Aim: Format the lines of the items as a JSON list of strings, one string per line, beginning with the line that contains "Where should I click to: Click the 核心实体" and running through the final line of the items, with blank lines omitted.

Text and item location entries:

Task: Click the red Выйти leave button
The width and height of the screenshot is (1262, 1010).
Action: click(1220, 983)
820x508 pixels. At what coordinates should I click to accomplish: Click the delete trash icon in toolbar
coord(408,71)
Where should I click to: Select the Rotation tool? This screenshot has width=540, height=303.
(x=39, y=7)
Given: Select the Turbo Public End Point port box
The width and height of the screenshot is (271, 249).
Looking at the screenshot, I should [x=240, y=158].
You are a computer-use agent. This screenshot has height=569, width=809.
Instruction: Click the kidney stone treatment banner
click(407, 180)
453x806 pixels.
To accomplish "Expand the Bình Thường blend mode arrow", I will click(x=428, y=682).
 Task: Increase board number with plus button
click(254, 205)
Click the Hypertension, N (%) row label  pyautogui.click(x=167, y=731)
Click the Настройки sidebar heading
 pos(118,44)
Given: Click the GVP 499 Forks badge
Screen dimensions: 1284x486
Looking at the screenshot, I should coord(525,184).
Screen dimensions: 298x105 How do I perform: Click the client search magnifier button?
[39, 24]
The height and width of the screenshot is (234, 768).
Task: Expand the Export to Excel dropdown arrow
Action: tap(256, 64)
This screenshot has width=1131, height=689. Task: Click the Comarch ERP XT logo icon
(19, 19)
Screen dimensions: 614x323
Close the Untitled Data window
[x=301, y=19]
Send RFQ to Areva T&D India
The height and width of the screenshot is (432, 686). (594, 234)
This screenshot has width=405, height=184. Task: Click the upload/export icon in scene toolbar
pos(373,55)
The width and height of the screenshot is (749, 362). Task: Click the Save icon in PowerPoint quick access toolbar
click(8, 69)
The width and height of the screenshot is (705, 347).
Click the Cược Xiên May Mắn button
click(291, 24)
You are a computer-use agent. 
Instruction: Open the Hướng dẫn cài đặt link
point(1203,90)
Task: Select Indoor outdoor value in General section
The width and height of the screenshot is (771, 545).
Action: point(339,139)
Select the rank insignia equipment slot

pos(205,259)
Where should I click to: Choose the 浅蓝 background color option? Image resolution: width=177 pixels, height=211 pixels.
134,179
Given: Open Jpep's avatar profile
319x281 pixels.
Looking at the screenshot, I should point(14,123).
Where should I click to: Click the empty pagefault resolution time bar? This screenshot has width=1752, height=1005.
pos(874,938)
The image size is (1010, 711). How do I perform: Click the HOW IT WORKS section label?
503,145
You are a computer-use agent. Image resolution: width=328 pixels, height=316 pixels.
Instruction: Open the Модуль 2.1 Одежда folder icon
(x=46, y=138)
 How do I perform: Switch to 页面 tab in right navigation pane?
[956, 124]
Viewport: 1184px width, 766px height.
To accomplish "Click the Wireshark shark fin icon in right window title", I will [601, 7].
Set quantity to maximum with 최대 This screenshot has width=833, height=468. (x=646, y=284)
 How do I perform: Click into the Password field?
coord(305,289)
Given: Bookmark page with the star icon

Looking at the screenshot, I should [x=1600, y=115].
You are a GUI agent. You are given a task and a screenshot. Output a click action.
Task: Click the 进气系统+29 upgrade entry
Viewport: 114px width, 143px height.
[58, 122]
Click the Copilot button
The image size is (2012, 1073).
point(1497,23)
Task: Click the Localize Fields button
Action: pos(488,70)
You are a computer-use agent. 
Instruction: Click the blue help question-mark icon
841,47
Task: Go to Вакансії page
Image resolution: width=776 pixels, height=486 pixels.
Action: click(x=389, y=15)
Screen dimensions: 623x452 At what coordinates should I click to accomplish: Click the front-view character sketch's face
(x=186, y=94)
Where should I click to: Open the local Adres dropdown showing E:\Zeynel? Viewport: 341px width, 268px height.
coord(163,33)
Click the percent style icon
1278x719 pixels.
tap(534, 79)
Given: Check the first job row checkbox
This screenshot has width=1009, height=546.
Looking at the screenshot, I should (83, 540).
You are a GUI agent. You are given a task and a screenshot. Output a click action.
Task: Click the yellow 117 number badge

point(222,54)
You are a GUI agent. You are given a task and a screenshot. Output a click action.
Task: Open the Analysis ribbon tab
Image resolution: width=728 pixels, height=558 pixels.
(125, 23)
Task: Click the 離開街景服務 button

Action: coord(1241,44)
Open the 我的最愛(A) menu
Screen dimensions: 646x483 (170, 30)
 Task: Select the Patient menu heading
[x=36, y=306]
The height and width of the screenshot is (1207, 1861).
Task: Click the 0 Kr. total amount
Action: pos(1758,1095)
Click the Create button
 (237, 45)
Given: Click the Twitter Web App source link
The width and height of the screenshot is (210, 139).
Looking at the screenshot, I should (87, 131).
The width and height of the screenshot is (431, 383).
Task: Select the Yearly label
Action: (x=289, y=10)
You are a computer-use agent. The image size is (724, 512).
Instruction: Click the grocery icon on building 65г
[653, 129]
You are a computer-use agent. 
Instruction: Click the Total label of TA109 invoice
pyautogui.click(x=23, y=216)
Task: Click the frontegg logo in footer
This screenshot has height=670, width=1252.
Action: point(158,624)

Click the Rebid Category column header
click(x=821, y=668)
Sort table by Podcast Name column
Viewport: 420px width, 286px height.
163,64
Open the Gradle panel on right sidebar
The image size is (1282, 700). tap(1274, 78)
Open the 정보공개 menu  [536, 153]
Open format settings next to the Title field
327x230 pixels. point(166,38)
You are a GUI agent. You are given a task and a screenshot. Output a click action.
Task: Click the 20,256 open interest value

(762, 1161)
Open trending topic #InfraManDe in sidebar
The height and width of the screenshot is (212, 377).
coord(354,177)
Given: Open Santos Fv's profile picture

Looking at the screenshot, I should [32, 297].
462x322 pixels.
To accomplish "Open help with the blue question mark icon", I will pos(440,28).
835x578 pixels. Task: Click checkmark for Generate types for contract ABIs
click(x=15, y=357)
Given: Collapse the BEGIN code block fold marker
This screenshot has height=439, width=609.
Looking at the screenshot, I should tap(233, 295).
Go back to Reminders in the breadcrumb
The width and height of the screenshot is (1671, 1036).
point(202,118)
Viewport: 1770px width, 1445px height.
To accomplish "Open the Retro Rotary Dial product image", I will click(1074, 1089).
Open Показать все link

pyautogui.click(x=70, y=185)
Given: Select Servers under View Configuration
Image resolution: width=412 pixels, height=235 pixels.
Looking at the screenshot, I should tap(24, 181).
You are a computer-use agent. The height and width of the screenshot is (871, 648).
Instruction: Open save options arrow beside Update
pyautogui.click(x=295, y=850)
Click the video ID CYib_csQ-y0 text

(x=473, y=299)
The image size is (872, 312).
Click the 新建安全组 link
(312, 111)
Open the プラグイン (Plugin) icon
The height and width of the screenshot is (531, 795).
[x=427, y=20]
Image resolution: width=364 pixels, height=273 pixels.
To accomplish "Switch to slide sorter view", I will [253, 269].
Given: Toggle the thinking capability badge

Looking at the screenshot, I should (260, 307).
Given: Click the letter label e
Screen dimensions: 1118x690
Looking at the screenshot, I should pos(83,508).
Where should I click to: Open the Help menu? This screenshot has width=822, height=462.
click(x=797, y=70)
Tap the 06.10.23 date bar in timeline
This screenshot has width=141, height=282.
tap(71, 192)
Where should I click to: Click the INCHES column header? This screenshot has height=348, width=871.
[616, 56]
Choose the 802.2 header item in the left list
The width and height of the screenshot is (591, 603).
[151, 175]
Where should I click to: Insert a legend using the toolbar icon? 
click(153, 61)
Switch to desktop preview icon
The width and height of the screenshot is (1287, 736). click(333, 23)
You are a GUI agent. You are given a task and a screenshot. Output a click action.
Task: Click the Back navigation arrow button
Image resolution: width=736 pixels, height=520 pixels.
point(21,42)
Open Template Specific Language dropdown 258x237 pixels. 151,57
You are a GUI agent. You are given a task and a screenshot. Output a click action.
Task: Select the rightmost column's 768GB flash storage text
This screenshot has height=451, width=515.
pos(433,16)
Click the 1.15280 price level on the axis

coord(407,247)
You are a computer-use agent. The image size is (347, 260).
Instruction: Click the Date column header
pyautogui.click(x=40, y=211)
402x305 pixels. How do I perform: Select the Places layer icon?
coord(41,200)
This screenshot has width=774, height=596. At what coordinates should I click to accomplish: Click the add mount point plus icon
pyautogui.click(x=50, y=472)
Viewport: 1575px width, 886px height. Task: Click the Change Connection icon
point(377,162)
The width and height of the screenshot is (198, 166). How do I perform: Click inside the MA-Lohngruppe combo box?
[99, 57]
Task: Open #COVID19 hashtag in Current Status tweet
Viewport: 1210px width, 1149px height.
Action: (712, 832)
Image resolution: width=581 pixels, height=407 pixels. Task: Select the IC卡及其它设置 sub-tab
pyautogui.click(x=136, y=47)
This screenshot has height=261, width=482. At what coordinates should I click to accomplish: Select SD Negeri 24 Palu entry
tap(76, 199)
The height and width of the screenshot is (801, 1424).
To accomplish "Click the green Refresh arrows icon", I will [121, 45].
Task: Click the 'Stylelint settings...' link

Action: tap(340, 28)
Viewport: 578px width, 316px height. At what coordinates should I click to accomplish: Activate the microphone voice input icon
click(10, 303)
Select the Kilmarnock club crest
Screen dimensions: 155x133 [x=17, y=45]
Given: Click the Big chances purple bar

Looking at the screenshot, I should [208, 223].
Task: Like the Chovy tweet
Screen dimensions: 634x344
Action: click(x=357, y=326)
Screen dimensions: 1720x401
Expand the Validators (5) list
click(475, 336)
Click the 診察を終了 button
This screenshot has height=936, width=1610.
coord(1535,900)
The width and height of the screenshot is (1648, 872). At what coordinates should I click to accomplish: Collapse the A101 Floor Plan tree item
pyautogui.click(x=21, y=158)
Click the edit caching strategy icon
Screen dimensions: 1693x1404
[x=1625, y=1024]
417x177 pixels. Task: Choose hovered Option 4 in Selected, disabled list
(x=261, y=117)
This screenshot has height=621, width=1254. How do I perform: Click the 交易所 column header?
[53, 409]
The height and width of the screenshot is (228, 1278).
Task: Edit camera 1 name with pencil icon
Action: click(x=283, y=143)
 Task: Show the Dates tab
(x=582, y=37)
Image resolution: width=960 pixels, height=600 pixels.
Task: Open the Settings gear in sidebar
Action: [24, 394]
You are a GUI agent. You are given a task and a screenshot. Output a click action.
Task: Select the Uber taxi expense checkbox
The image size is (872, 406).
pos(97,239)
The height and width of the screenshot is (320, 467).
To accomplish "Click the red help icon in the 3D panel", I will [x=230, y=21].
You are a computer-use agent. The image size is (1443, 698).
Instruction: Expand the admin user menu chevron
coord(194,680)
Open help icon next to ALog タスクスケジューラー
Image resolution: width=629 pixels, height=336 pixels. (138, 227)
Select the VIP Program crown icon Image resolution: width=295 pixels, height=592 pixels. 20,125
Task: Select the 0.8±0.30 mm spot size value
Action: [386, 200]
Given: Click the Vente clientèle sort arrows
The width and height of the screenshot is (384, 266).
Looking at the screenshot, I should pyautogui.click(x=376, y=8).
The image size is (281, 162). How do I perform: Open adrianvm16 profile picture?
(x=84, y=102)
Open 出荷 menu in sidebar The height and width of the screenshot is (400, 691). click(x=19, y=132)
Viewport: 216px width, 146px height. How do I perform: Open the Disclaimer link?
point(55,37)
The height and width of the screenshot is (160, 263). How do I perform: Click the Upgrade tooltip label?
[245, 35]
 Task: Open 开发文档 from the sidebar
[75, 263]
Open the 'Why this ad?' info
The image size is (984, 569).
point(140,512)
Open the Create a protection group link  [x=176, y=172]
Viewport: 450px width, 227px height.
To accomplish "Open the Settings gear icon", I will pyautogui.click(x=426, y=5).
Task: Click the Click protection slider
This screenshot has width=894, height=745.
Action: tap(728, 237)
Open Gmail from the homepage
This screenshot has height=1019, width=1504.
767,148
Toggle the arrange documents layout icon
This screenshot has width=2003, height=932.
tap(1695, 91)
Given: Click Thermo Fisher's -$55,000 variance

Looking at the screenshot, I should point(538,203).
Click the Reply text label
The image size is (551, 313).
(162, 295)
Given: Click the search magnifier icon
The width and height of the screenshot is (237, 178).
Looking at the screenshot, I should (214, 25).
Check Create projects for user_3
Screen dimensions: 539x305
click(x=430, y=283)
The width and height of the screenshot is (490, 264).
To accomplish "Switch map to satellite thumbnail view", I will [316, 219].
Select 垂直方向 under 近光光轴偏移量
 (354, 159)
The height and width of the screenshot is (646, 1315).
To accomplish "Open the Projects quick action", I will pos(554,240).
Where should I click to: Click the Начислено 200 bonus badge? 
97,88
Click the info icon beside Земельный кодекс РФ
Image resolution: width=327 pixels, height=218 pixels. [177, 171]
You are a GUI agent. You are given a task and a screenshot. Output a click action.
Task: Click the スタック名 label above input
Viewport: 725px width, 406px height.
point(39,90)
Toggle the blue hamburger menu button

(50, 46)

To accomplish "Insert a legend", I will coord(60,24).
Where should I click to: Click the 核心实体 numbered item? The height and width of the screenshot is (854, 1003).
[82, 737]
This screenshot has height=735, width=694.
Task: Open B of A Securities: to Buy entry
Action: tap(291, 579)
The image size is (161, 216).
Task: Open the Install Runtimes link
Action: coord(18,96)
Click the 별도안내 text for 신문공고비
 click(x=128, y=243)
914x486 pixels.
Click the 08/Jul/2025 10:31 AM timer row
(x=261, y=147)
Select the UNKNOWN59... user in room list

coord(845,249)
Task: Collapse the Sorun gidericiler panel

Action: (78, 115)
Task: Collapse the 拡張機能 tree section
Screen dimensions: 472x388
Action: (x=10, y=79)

The completed task:
[
  "Where should I click to: Click the 核心实体 numbered item? The height and width of the screenshot is (854, 1003).",
  "[82, 737]",
  "This screenshot has height=735, width=694.",
  "Task: Open B of A Securities: to Buy entry",
  "Action: tap(291, 579)",
  "The image size is (161, 216).",
  "Task: Open the Install Runtimes link",
  "Action: coord(18,96)",
  "Click the 별도안내 text for 신문공고비",
  " click(x=128, y=243)",
  "914x486 pixels.",
  "Click the 08/Jul/2025 10:31 AM timer row",
  "(x=261, y=147)",
  "Select the UNKNOWN59... user in room list",
  "coord(845,249)",
  "Task: Collapse the Sorun gidericiler panel",
  "Action: (78, 115)",
  "Task: Collapse the 拡張機能 tree section",
  "Screen dimensions: 472x388",
  "Action: (x=10, y=79)"
]